The Mechanics of Longitudinal Data Analysis
Oliver Lipps, FORS – Swiss Centre of Expertise in the Social Sciences, Switzerland
I will first give a very brief refresher of linear regression and will then introduce panel data and the structure necessary to conduct longitudinal analysis before we study the concept of causality based on the counterfactual approach. Then I will explain the idea of fixed effect (FE) models using a small N example. We will start modeling a (pooled) OLS model, then control for a confounding time-constant variable in order to reduce omitted variable bias and finally a FE model in order to eliminate bias from any omitted time-constant variable. I will explain in each step how we come closer to an unbiased regression coefficient.
After introducing the random effect (RE) estimator in the next step, I will then give some (typical) examples of pooled OLS, FE, and RE estimators using data from a large N panel survey. We will finally discuss the Hausman test as a formal tool to decide whether RE models or FE models must be used.
The core of the course is to understand how the FE model works “mechanically”, i.e. how can within-individual transformations be visualized using a small-N example. For the small-N application examples I will provide the corresponding Stata syntax. In addition, participants will learn more about the pros and cons of different longitudinal linear models, including the FE model, the RE model, and the pooled OLS model. Some familiarity with panel data and regression models is assumed.

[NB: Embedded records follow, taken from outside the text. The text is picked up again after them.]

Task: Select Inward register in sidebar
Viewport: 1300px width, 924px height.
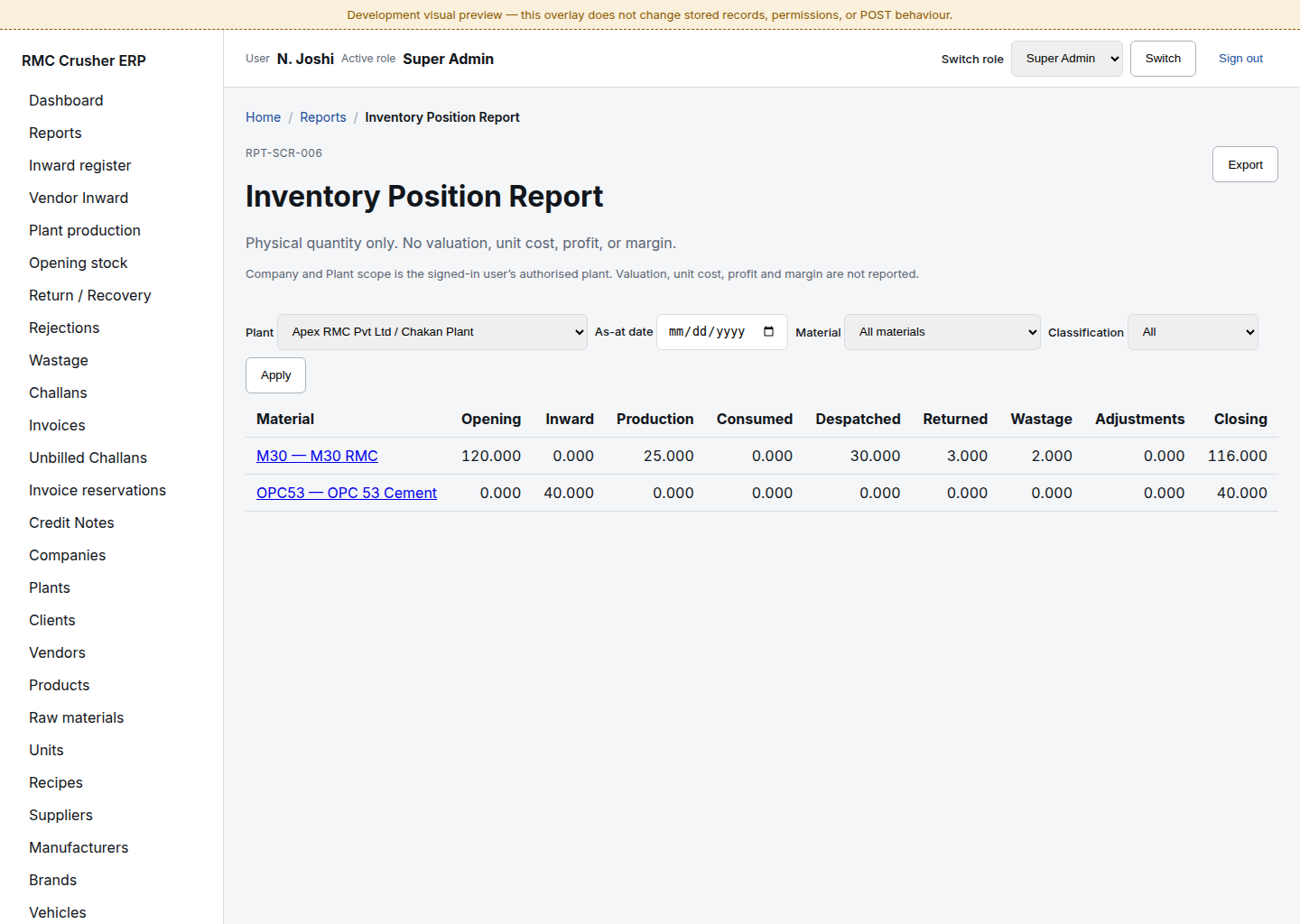Action: click(80, 165)
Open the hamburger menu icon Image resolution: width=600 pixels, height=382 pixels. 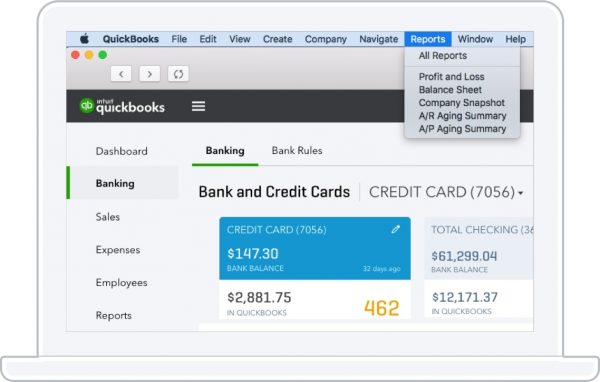198,106
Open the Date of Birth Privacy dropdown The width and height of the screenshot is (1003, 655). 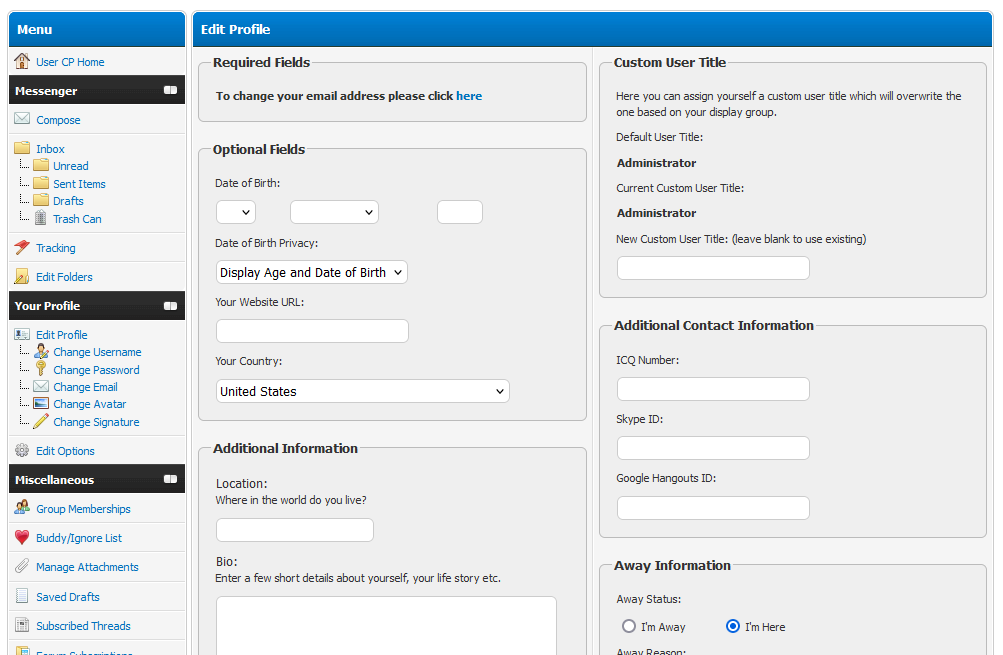coord(312,272)
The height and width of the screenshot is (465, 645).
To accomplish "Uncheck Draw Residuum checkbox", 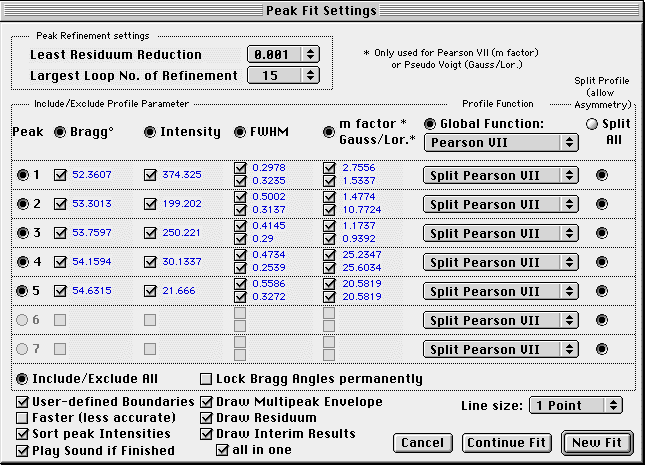I will 207,418.
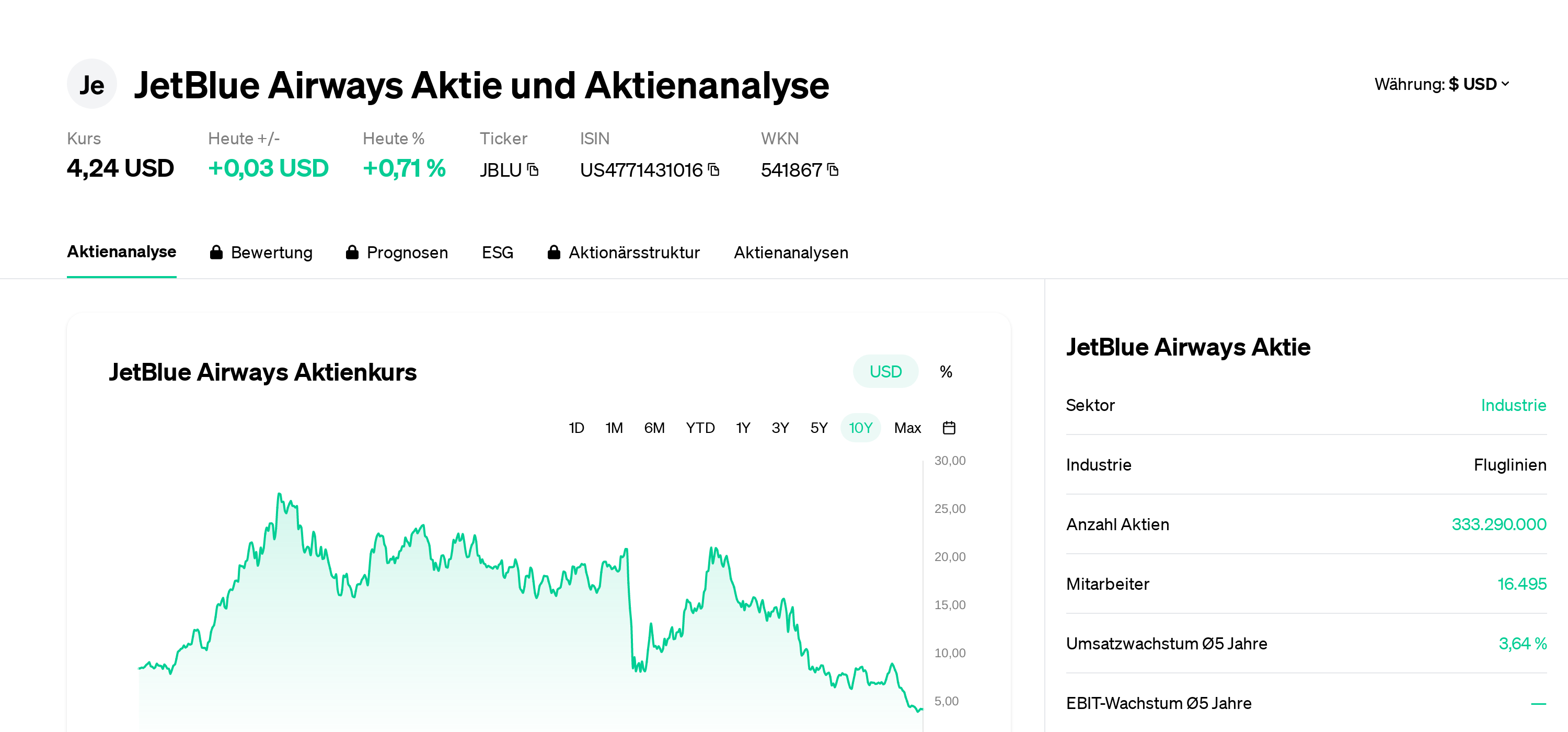Open the Währung currency dropdown
This screenshot has width=1568, height=732.
(1442, 84)
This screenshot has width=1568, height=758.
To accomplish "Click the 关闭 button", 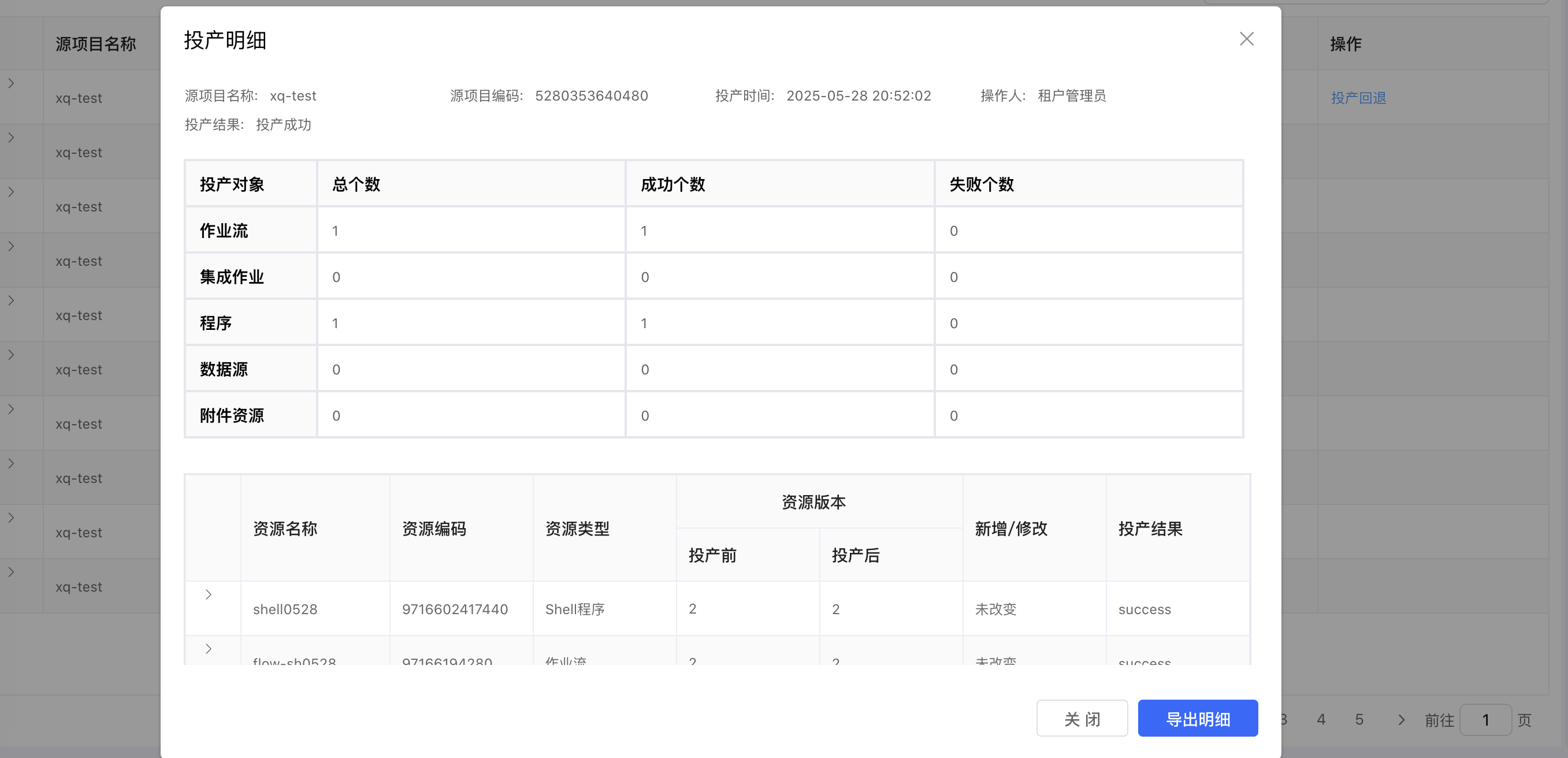I will (1082, 719).
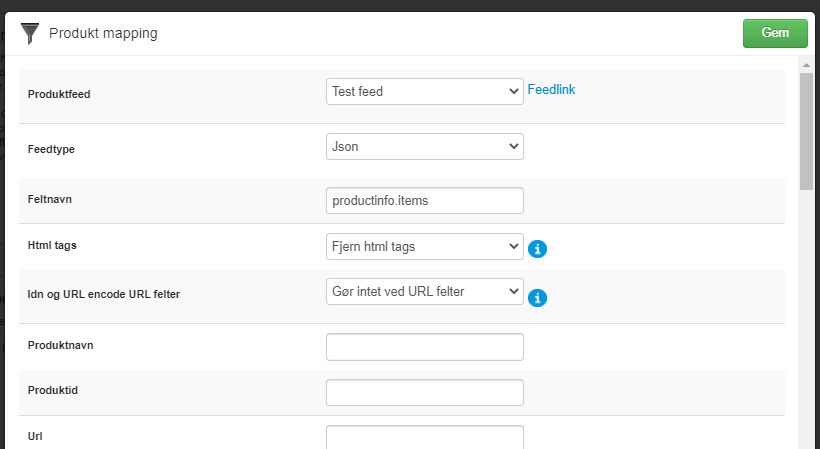Open the Produktfeed dropdown showing Test feed
820x449 pixels.
[x=425, y=91]
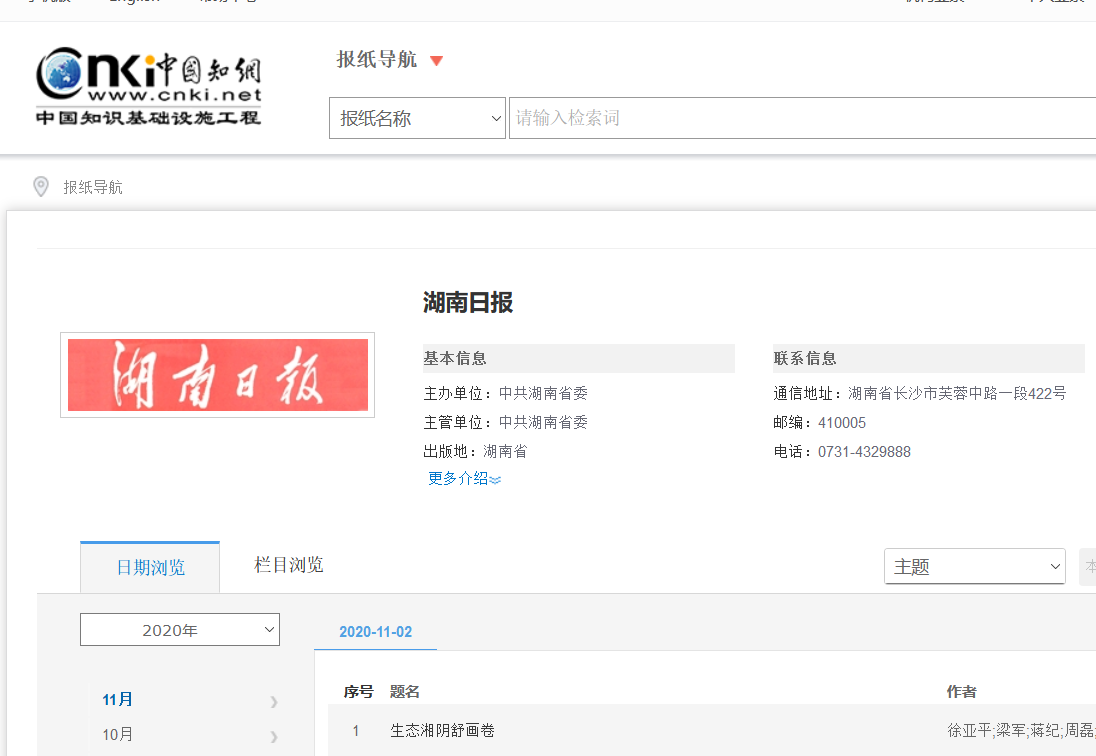Click the CNKI logo

(x=148, y=86)
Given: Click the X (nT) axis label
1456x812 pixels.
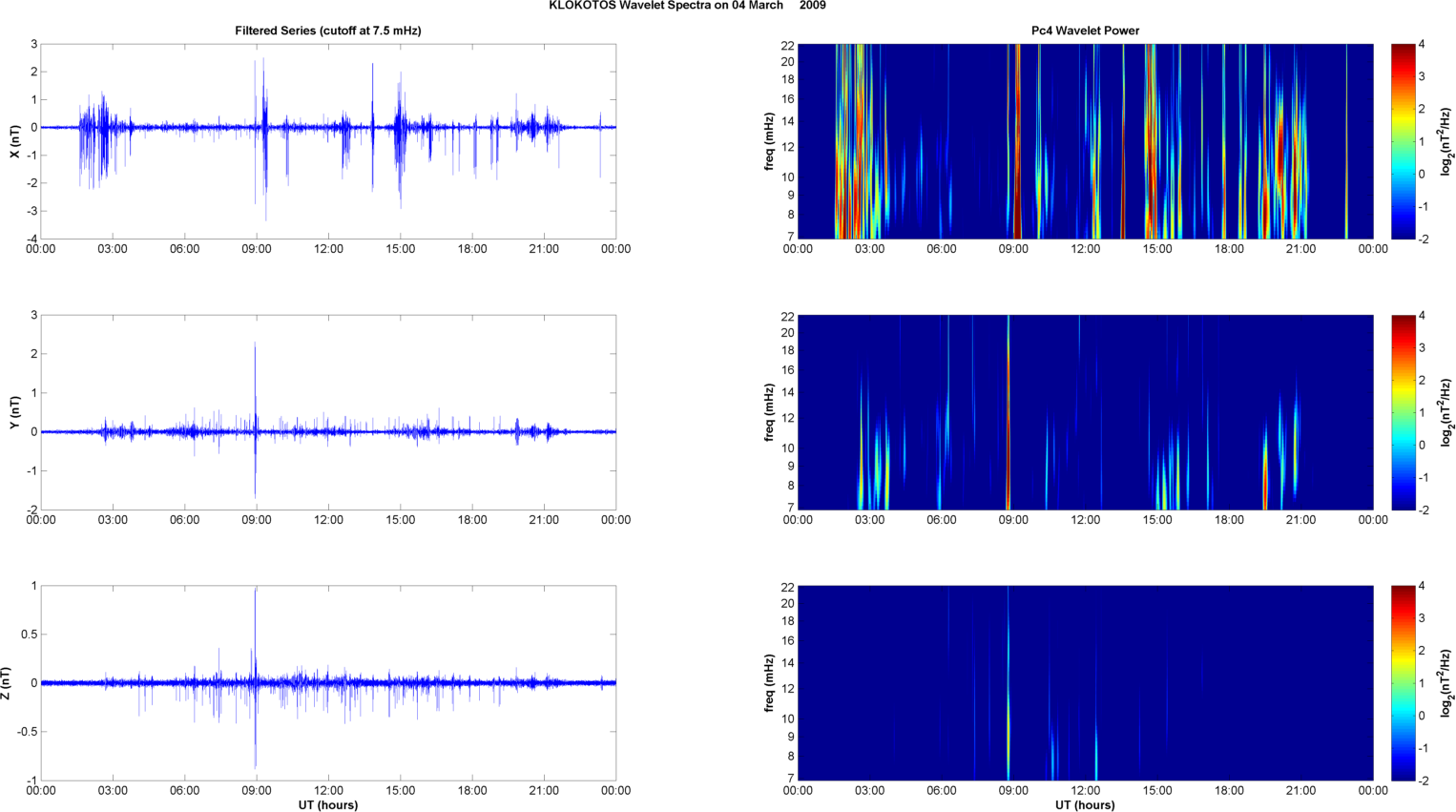Looking at the screenshot, I should click(15, 141).
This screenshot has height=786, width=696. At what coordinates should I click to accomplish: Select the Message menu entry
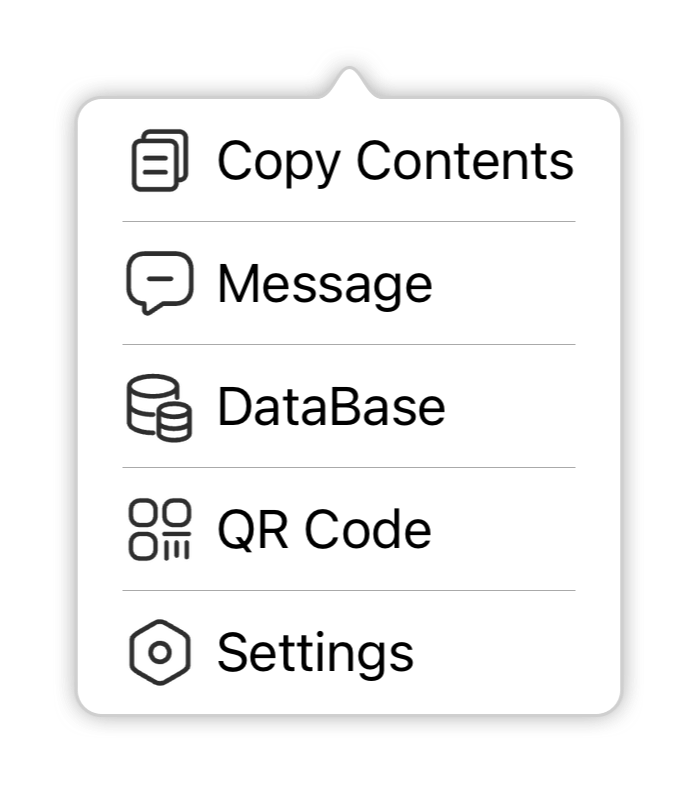[x=349, y=283]
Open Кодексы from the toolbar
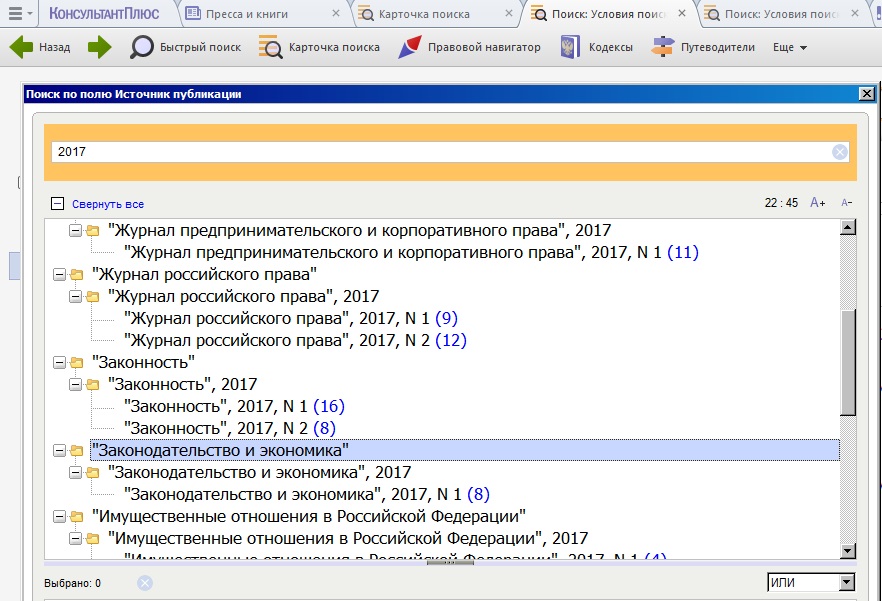Screen dimensions: 882x601 569,47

I am head of the methodological research programme at FORS and member of the Swiss Household Panel team. In addition, I am lecturer in survey methodology and survey research at the Institute of Sociology at the University of Bern (Switzerland). My research interests focus on unit and item nonresponse in cross-sectional and especially longitudinal designs, effects due to interviewers, incentives, mode, and language proficiency/acculturation issues, and income imputation methods.